* _Set problem_: Return the lines of the records below exactly as they appear, from the line containing "Task: Open the 3分k chart tab" through the line containing "point(418,343)", both of those lines included.

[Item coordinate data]
#####

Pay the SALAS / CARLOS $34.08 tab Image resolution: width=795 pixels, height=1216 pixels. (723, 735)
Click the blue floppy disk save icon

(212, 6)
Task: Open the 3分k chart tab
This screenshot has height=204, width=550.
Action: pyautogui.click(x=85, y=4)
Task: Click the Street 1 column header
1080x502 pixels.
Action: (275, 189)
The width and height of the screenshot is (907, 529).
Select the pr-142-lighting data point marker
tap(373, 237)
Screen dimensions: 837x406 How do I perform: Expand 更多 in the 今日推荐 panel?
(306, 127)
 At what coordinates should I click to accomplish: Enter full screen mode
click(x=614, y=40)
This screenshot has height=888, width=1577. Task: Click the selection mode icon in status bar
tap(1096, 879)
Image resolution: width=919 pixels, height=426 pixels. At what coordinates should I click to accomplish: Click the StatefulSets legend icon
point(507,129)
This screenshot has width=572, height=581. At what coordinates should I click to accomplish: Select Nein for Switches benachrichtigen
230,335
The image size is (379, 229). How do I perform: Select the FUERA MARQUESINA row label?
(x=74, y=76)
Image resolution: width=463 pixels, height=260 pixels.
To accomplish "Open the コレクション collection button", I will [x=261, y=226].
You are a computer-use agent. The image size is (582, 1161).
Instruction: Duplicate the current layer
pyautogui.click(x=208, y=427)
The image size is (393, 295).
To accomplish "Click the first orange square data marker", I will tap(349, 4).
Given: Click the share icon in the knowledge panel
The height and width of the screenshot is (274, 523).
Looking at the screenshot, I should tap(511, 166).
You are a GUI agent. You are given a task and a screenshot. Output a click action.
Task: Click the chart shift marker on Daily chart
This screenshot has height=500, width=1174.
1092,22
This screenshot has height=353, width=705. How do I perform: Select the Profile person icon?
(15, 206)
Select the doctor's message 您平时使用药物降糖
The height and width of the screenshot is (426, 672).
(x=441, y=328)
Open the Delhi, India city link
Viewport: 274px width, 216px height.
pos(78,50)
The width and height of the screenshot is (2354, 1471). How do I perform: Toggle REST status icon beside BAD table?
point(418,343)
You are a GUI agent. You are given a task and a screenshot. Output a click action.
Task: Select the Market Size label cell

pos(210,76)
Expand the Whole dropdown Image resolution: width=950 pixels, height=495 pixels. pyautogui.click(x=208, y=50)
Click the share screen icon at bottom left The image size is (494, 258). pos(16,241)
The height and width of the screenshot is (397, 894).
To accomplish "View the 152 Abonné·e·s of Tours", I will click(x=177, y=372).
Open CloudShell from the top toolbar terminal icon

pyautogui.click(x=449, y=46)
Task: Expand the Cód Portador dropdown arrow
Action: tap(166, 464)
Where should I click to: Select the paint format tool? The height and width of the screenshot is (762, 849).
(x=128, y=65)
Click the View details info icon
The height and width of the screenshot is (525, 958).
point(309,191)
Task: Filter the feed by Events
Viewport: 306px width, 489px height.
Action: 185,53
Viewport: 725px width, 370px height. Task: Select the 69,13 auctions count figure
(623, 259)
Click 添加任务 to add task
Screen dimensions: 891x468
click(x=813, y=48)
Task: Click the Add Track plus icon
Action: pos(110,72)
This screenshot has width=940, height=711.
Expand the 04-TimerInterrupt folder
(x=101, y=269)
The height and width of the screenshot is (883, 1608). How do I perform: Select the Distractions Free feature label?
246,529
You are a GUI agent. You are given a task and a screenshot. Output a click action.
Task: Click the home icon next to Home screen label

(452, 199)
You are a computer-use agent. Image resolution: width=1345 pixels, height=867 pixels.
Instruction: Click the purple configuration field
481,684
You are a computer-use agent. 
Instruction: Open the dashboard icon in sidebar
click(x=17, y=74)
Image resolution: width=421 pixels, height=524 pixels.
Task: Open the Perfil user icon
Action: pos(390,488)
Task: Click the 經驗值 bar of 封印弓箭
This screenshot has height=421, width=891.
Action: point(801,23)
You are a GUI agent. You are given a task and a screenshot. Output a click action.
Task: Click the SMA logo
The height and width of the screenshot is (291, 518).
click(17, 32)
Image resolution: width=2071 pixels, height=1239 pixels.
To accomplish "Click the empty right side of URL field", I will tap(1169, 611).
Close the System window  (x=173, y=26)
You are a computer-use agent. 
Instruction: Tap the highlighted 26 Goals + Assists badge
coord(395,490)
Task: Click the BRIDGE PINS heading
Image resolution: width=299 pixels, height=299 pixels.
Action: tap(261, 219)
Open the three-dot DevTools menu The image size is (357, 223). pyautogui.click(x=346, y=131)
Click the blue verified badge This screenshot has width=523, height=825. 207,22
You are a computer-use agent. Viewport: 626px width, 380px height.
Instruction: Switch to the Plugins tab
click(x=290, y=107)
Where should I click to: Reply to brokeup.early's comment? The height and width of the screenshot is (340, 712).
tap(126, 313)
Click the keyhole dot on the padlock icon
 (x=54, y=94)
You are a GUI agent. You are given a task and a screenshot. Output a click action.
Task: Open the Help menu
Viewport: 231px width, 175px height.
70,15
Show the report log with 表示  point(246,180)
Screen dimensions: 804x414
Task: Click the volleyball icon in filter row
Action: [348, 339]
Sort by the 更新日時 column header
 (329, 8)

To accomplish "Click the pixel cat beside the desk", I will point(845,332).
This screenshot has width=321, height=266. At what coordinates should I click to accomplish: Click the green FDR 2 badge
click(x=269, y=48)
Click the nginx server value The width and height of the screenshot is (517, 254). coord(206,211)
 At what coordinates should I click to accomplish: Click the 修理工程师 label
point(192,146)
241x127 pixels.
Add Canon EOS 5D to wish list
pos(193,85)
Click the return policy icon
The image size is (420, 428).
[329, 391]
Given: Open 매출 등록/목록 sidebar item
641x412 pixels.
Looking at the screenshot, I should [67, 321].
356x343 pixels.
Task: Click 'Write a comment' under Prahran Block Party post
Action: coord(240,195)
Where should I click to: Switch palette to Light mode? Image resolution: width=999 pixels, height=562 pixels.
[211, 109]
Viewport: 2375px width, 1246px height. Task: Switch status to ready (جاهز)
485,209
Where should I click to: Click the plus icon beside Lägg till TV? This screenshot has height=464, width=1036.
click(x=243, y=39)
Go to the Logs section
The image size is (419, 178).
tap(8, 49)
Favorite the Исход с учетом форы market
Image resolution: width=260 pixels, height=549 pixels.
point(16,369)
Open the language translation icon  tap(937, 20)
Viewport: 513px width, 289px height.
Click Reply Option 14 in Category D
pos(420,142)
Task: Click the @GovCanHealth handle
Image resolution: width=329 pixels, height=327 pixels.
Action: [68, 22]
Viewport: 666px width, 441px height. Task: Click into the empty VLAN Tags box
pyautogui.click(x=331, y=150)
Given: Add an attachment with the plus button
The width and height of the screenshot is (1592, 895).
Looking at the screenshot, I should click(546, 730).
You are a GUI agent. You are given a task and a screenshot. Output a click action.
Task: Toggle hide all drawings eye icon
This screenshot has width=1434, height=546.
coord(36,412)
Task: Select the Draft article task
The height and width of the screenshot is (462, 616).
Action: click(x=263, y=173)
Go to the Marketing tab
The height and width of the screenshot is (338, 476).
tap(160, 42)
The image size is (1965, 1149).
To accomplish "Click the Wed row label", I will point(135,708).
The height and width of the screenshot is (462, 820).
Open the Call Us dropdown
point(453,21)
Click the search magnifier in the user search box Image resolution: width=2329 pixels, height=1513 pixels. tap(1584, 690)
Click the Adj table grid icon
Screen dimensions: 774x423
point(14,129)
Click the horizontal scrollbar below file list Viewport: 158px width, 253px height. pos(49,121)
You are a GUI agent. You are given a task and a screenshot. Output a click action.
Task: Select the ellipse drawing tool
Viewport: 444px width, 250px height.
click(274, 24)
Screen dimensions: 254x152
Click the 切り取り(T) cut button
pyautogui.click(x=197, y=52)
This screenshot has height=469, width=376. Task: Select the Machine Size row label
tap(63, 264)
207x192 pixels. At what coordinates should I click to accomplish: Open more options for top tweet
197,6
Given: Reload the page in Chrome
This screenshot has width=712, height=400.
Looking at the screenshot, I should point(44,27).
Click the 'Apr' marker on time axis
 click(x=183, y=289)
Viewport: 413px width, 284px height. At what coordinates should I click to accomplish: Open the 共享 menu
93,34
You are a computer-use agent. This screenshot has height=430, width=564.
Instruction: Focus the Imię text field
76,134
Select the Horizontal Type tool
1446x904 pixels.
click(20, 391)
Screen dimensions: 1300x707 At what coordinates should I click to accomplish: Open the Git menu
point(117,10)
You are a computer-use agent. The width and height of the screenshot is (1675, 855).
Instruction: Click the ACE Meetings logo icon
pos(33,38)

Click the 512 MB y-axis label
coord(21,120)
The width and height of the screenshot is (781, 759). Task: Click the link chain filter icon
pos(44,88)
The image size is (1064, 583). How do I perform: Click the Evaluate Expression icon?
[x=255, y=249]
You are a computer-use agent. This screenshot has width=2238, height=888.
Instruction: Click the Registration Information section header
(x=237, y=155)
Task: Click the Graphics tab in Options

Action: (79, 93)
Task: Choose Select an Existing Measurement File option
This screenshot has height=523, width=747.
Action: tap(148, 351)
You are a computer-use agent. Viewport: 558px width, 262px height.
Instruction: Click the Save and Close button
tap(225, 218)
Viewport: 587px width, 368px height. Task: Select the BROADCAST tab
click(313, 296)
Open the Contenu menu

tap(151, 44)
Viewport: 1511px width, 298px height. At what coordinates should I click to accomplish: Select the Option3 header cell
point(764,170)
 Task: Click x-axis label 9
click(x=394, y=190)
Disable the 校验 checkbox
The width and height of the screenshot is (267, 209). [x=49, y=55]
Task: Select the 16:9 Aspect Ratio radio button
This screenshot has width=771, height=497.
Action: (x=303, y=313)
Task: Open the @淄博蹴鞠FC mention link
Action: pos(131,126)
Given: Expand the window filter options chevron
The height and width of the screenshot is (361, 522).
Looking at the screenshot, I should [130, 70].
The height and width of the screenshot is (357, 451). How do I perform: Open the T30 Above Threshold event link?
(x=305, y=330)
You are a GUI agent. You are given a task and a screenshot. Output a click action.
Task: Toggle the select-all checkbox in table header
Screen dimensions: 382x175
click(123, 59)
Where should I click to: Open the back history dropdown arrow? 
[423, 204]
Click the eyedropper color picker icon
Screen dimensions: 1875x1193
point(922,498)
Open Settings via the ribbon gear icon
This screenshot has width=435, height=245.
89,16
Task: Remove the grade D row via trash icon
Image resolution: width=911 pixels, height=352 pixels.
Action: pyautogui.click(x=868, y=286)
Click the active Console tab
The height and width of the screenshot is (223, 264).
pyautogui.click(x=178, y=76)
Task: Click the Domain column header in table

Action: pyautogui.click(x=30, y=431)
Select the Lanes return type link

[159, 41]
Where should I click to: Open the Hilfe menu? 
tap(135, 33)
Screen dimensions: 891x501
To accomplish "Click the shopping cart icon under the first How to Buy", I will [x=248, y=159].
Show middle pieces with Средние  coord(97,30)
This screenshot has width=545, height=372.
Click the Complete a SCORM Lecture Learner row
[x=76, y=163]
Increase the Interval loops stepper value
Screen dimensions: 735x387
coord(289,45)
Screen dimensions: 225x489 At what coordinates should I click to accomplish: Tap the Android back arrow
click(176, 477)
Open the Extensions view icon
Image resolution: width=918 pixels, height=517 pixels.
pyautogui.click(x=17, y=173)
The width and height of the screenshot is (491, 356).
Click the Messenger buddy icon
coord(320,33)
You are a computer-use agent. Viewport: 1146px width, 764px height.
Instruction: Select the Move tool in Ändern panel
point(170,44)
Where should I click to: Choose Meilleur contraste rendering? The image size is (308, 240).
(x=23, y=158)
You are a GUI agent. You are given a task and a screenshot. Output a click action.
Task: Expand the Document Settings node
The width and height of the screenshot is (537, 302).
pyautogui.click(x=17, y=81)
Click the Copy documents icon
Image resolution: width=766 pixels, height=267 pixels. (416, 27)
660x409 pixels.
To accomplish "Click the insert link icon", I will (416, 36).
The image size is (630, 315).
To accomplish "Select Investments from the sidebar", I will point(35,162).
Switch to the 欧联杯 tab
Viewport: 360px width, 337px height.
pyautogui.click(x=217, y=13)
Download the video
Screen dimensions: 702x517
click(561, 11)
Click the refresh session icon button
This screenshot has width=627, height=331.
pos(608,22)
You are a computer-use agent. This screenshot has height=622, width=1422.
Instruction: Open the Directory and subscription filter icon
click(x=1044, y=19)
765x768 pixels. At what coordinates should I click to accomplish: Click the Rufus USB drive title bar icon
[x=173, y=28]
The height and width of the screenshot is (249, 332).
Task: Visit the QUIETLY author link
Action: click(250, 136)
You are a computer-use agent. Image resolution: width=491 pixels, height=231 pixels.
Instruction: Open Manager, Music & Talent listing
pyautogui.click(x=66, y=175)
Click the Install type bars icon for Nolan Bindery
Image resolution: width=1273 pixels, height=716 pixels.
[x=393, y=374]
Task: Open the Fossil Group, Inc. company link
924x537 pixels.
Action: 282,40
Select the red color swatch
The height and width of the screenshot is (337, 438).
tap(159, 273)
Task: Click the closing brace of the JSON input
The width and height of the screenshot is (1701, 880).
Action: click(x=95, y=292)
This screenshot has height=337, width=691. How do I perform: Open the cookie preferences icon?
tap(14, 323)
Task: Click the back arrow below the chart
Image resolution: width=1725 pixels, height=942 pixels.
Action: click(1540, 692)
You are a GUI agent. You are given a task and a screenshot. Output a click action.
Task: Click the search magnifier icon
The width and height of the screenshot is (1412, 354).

#####

* _Worked solution_:
Task: Open the 3分k chart tab
This screenshot has height=204, width=550.
Action: pyautogui.click(x=85, y=4)
Task: Click the Street 1 column header
1080x502 pixels.
Action: (275, 189)
The width and height of the screenshot is (907, 529).
Select the pr-142-lighting data point marker
tap(373, 237)
Screen dimensions: 837x406 How do I perform: Expand 更多 in the 今日推荐 panel?
(306, 127)
 At what coordinates should I click to accomplish: Enter full screen mode
click(x=614, y=40)
This screenshot has height=888, width=1577. Task: Click the selection mode icon in status bar
tap(1096, 879)
Image resolution: width=919 pixels, height=426 pixels. At what coordinates should I click to accomplish: Click the StatefulSets legend icon
point(507,129)
This screenshot has width=572, height=581. At what coordinates should I click to accomplish: Select Nein for Switches benachrichtigen
230,335
The image size is (379, 229). How do I perform: Select the FUERA MARQUESINA row label?
(x=74, y=76)
Image resolution: width=463 pixels, height=260 pixels.
To accomplish "Open the コレクション collection button", I will [x=261, y=226].
You are a computer-use agent. The image size is (582, 1161).
Instruction: Duplicate the current layer
pyautogui.click(x=208, y=427)
The image size is (393, 295).
To accomplish "Click the first orange square data marker", I will tap(349, 4).
Given: Click the share icon in the knowledge panel
The height and width of the screenshot is (274, 523).
Looking at the screenshot, I should tap(511, 166).
You are a GUI agent. You are given a task and a screenshot. Output a click action.
Task: Click the chart shift marker on Daily chart
This screenshot has height=500, width=1174.
1092,22
This screenshot has height=353, width=705. How do I perform: Select the Profile person icon?
(15, 206)
Select the doctor's message 您平时使用药物降糖
The height and width of the screenshot is (426, 672).
(x=441, y=328)
Open the Delhi, India city link
Viewport: 274px width, 216px height.
pos(78,50)
The width and height of the screenshot is (2354, 1471). How do I perform: Toggle REST status icon beside BAD table?
point(418,343)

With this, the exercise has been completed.